■ **Task requirements**:
Without the images, output each record below as it stands.

** Given records follows **

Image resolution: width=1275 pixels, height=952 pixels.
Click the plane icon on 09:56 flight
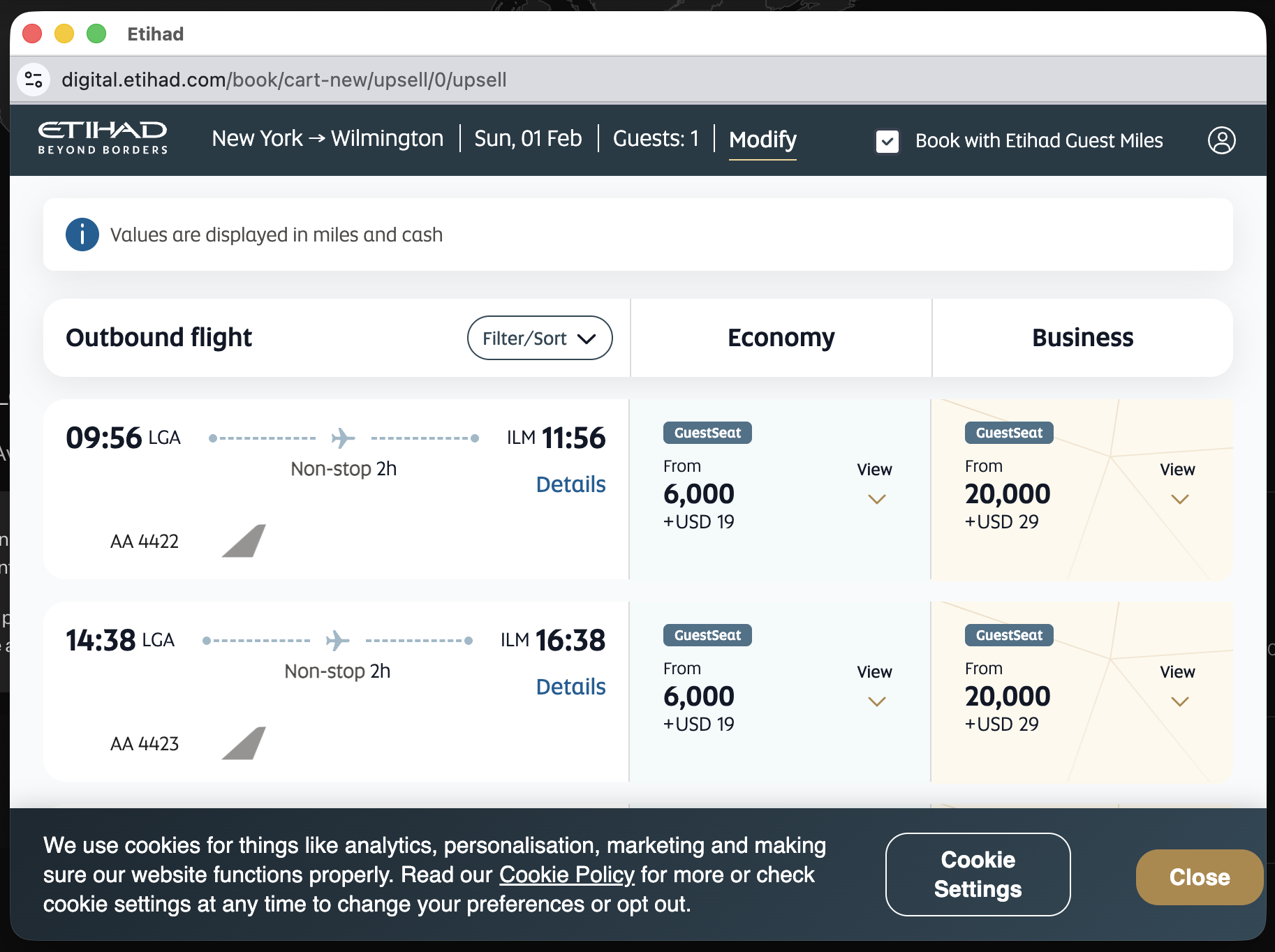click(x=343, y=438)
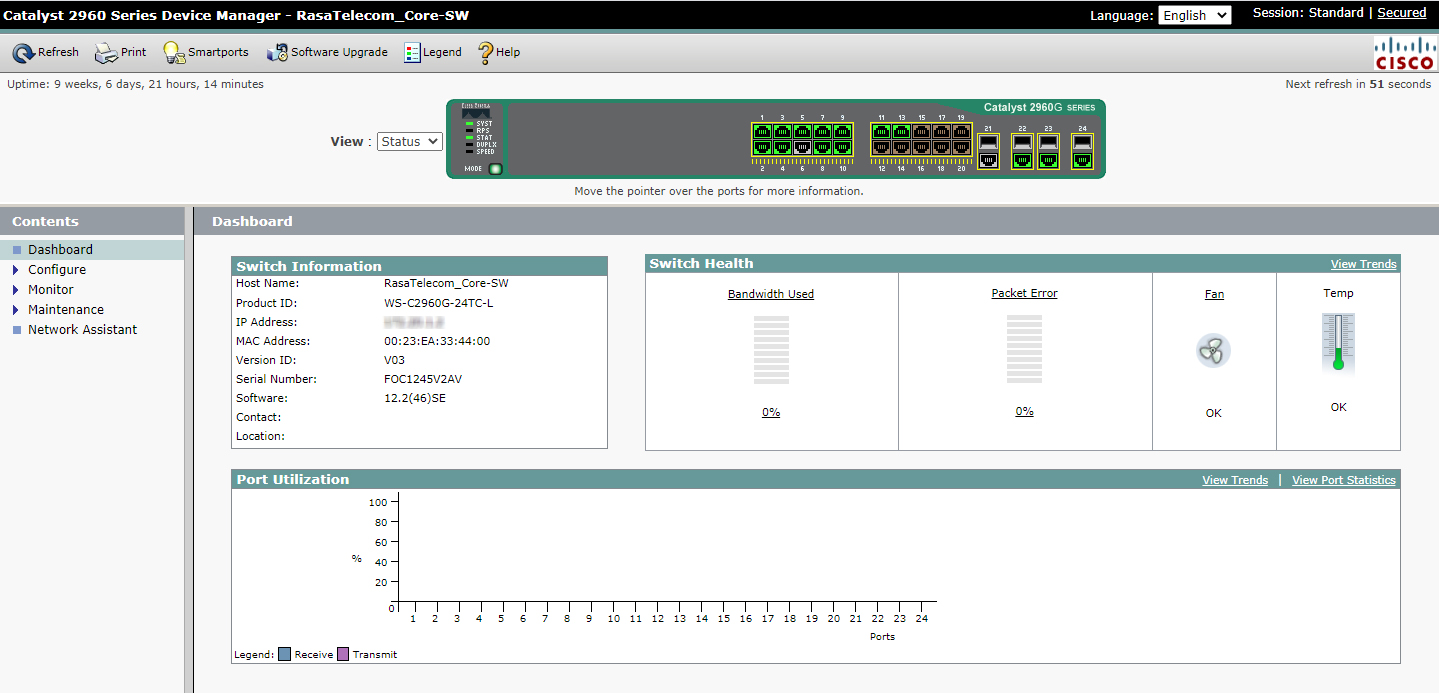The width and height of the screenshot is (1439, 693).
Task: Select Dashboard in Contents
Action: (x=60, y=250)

** End of Given records **

■ **Exercise response**:
Image resolution: width=1275 pixels, height=952 pixels.
Click the plane icon on 09:56 flight
click(x=343, y=438)
The width and height of the screenshot is (1439, 693).
Task: Select Dashboard in Contents
Action: (x=60, y=250)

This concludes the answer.